Records:
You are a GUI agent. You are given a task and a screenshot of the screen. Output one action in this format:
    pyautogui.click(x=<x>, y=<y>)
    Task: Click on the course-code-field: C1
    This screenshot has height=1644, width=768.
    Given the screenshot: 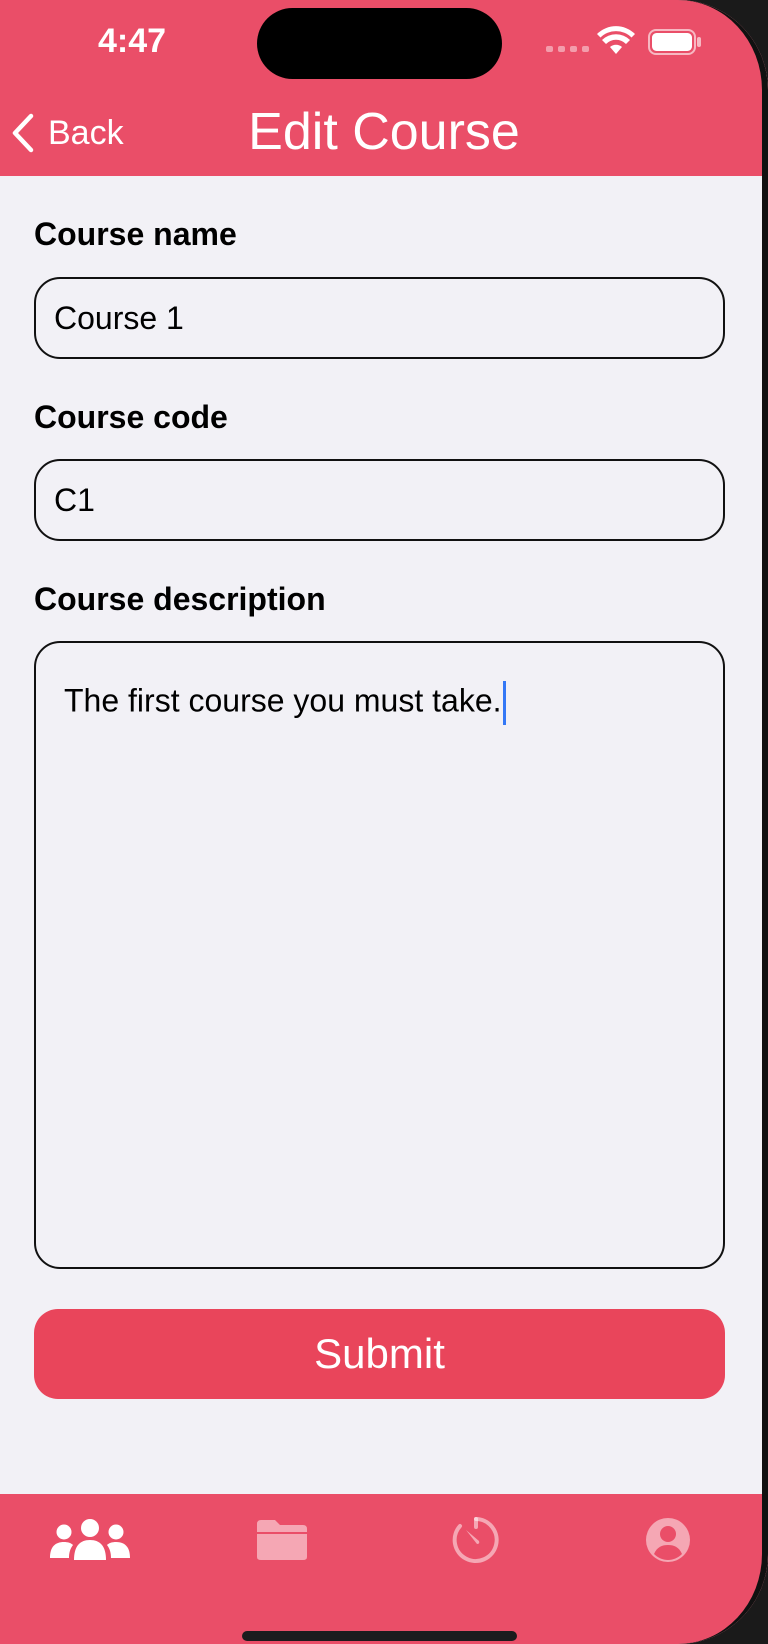 What is the action you would take?
    pyautogui.click(x=380, y=500)
    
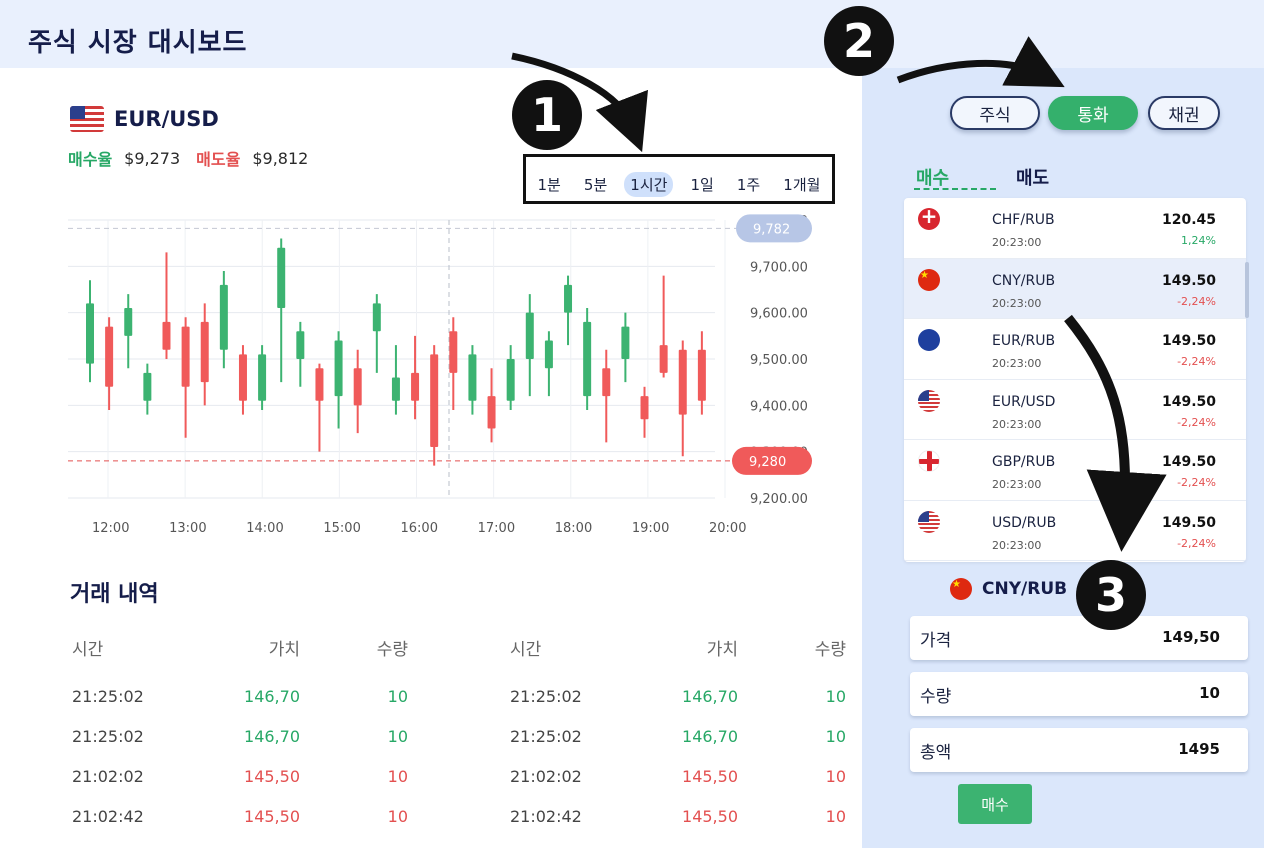  Describe the element at coordinates (1184, 113) in the screenshot. I see `tab-bonds: 채권` at that location.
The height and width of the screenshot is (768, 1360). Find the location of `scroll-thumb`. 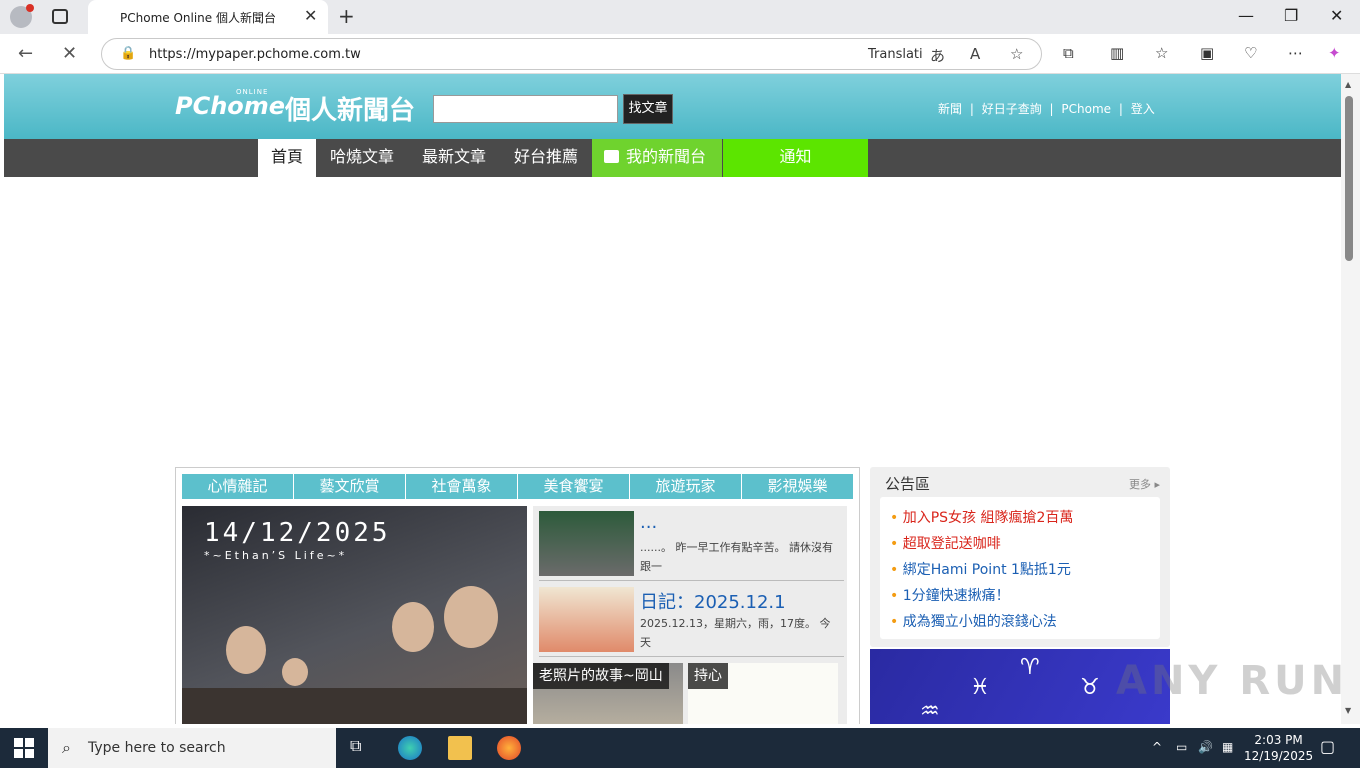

Task instructions: Rewrite the rows from the beginning through the line containing "This screenshot has", replacing "GUI agent" with "screen assistant" and leaving everything else as it is.

Response box:
You are a screen assistant. You are given a task and a screenshot of the screen. Output one action in this format:
    pyautogui.click(x=<x>, y=<y>)
    Task: Click on the course-code-field: C1
    This screenshot has height=1644, width=768.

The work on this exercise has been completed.